[Collected data]

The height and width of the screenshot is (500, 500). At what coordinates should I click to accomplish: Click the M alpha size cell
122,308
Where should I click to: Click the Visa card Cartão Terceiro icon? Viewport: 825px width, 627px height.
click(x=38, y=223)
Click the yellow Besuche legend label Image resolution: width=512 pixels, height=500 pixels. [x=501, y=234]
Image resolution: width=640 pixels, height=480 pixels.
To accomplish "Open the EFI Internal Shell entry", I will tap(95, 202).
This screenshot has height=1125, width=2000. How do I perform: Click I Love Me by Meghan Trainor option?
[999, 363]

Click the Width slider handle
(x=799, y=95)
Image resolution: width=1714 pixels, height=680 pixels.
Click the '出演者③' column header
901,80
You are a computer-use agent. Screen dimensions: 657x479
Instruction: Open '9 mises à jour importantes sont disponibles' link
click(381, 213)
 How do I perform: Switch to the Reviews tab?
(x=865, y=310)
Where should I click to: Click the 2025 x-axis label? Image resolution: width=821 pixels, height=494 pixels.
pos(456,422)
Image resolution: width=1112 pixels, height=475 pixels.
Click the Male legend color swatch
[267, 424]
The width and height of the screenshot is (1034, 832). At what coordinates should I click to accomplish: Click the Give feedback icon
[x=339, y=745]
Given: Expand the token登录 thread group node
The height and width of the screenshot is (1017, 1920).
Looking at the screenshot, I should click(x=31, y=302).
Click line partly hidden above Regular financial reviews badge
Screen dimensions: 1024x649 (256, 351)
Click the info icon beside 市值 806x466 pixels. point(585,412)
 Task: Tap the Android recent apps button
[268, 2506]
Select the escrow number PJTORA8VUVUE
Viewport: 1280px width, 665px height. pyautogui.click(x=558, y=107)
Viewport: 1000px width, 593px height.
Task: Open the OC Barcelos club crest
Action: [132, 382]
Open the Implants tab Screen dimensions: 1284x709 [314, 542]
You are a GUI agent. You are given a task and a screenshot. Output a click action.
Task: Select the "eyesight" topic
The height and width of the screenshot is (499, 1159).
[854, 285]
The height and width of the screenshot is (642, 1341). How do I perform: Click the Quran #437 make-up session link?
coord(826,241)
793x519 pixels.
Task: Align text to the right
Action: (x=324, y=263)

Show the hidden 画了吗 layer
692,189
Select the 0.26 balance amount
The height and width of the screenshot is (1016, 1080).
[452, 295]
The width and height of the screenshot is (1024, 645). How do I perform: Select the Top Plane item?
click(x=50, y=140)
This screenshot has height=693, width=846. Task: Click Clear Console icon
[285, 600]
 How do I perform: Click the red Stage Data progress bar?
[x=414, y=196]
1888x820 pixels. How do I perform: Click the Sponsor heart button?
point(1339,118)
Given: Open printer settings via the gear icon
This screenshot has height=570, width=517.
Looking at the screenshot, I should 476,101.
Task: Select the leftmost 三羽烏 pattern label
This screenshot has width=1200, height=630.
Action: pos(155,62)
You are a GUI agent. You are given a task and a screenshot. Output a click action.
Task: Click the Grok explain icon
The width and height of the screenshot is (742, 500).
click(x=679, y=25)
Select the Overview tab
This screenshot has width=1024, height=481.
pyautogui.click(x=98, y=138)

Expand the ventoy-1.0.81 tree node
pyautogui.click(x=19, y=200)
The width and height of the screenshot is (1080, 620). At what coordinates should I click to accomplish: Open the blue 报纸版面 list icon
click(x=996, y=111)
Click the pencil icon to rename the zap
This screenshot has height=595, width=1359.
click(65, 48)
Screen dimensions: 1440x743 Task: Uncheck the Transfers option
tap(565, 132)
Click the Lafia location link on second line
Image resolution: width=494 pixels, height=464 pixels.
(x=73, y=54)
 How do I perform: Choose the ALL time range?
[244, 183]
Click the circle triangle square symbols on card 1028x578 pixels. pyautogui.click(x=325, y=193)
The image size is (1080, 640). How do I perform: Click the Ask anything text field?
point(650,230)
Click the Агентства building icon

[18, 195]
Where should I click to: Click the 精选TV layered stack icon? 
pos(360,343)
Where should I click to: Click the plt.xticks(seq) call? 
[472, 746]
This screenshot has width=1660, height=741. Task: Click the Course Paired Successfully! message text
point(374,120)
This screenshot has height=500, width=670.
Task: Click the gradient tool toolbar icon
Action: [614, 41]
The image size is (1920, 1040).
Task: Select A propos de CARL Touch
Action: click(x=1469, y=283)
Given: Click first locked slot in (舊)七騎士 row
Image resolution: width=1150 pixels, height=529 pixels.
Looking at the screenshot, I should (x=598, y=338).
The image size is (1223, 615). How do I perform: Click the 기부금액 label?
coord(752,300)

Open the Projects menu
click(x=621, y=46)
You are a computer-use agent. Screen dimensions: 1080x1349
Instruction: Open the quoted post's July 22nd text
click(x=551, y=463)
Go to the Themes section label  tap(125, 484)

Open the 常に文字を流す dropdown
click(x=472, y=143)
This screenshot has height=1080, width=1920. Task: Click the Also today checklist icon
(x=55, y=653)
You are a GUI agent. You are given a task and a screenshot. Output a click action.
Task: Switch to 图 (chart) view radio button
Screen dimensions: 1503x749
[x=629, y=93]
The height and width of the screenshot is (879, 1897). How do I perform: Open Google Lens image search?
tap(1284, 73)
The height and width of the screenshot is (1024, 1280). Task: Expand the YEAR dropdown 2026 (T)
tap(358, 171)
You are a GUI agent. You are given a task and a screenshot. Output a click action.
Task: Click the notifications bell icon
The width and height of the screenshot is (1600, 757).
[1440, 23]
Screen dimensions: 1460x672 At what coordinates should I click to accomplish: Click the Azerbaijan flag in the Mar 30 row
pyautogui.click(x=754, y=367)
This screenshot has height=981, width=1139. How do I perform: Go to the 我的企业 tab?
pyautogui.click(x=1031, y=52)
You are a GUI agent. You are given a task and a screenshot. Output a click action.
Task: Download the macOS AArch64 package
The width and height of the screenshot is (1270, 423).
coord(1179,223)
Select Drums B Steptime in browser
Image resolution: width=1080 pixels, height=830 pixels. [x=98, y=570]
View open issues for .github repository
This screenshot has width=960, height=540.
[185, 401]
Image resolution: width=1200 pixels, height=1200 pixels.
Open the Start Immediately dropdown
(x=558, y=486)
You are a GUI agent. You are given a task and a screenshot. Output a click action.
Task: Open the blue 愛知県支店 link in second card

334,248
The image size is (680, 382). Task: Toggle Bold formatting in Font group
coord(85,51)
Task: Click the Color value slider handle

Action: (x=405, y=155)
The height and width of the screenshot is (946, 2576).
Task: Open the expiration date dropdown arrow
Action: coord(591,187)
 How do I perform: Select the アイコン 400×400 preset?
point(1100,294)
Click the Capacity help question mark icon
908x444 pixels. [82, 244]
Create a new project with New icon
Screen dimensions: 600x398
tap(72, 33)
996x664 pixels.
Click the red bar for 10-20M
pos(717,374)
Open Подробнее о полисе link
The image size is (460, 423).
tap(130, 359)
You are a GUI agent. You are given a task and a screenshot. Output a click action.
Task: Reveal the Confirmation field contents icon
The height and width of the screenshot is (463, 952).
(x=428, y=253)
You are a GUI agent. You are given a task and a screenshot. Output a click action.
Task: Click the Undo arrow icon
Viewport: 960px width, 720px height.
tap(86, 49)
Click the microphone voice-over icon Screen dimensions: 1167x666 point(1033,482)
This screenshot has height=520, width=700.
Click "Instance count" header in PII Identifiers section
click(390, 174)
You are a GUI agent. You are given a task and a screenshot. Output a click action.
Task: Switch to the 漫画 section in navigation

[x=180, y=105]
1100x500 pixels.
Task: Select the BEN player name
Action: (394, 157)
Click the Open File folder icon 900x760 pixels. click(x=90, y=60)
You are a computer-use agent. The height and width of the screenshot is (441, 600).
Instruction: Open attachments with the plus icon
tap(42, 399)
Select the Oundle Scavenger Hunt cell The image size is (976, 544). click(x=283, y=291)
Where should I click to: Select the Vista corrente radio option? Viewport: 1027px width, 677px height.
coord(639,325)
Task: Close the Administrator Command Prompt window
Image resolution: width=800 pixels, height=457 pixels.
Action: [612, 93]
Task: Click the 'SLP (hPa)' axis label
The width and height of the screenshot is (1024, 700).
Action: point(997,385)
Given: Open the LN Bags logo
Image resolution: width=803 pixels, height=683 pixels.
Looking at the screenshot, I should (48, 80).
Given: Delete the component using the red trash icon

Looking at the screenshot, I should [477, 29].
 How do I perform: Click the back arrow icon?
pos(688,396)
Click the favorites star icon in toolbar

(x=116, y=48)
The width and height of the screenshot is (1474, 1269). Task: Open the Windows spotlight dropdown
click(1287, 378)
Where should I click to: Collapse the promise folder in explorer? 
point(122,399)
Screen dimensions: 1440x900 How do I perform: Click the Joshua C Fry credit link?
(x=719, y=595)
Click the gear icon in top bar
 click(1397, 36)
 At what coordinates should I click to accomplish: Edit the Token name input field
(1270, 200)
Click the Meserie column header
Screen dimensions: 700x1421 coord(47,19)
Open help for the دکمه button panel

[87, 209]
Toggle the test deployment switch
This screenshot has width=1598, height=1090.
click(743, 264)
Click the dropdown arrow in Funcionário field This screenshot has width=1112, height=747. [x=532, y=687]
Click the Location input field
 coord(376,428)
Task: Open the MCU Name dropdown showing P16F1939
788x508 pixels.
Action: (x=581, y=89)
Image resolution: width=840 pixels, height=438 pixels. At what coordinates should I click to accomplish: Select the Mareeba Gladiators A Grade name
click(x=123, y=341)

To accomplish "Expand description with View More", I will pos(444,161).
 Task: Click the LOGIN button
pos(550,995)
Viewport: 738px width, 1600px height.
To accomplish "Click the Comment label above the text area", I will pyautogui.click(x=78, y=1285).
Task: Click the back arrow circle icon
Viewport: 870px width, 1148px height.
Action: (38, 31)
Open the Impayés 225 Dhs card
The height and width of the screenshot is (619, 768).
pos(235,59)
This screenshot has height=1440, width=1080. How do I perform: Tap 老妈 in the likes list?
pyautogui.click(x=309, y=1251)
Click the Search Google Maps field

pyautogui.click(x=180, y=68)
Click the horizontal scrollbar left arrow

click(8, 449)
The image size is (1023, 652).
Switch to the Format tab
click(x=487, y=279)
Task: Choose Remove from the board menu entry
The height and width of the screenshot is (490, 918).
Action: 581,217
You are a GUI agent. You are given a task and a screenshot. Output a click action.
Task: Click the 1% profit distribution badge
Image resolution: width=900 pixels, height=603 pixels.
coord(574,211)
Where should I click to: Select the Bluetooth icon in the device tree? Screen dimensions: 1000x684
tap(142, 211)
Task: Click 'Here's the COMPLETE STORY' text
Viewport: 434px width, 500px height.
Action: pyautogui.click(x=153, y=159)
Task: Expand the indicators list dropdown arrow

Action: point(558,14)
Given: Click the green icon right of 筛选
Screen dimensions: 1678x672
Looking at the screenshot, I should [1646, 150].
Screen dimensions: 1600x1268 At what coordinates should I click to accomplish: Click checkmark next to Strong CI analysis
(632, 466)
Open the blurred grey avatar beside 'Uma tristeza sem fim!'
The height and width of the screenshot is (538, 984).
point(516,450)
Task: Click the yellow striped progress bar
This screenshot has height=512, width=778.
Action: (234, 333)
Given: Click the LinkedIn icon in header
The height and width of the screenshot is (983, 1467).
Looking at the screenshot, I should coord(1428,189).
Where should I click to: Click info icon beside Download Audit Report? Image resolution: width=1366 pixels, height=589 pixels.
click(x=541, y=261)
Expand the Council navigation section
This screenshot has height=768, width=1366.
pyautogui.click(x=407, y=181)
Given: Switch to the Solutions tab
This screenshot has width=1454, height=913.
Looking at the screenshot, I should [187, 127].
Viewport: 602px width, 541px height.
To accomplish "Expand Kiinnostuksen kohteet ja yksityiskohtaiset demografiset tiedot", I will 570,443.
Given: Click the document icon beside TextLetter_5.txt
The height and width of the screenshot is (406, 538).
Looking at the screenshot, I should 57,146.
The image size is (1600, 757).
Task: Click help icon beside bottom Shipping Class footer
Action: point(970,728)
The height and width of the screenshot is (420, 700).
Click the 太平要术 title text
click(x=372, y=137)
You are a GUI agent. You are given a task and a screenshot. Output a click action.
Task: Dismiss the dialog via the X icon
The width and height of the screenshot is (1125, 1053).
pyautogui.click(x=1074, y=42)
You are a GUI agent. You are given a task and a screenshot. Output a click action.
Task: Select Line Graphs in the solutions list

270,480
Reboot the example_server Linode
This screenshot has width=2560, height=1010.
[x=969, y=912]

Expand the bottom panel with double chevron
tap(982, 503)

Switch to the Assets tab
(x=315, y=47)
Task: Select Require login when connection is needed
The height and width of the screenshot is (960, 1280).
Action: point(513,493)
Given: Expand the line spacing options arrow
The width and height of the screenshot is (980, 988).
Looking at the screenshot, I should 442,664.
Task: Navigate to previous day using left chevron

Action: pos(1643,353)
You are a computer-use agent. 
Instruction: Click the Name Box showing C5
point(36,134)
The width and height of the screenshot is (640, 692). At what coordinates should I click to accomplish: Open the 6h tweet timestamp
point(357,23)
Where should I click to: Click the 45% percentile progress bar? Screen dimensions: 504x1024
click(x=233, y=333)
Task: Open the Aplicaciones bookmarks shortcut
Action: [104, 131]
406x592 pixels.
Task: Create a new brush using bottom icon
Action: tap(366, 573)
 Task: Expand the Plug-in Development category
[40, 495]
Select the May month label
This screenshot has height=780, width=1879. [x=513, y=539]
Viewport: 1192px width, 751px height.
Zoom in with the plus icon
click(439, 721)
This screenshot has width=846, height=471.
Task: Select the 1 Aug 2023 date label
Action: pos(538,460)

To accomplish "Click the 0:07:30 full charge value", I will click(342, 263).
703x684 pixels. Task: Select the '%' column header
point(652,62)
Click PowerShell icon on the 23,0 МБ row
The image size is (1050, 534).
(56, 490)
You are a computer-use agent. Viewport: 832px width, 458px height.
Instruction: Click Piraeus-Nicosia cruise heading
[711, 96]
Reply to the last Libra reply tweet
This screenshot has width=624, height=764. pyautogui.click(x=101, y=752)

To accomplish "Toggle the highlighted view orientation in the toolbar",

### Work task:
The expected output is the exact run of lines from the start of the entries through the line with "Click the info", inclusive.

### Solution below:
The height and width of the screenshot is (500, 500). At what coordinates should I click to accomplish: Click the M alpha size cell
122,308
Where should I click to: Click the Visa card Cartão Terceiro icon? Viewport: 825px width, 627px height.
click(x=38, y=223)
Click the yellow Besuche legend label Image resolution: width=512 pixels, height=500 pixels. [x=501, y=234]
Image resolution: width=640 pixels, height=480 pixels.
To accomplish "Open the EFI Internal Shell entry", I will tap(95, 202).
This screenshot has height=1125, width=2000. How do I perform: Click I Love Me by Meghan Trainor option?
[999, 363]

Click the Width slider handle
(x=799, y=95)
Image resolution: width=1714 pixels, height=680 pixels.
Click the '出演者③' column header
901,80
You are a computer-use agent. Screen dimensions: 657x479
Instruction: Open '9 mises à jour importantes sont disponibles' link
click(381, 213)
 How do I perform: Switch to the Reviews tab?
(x=865, y=310)
Where should I click to: Click the 2025 x-axis label? Image resolution: width=821 pixels, height=494 pixels.
pos(456,422)
Image resolution: width=1112 pixels, height=475 pixels.
Click the Male legend color swatch
[267, 424]
The width and height of the screenshot is (1034, 832). At what coordinates should I click to accomplish: Click the Give feedback icon
[x=339, y=745]
Given: Expand the token登录 thread group node
The height and width of the screenshot is (1017, 1920).
Looking at the screenshot, I should click(x=31, y=302).
Click line partly hidden above Regular financial reviews badge
Screen dimensions: 1024x649 (256, 351)
Click the info icon beside 市值 806x466 pixels. point(585,412)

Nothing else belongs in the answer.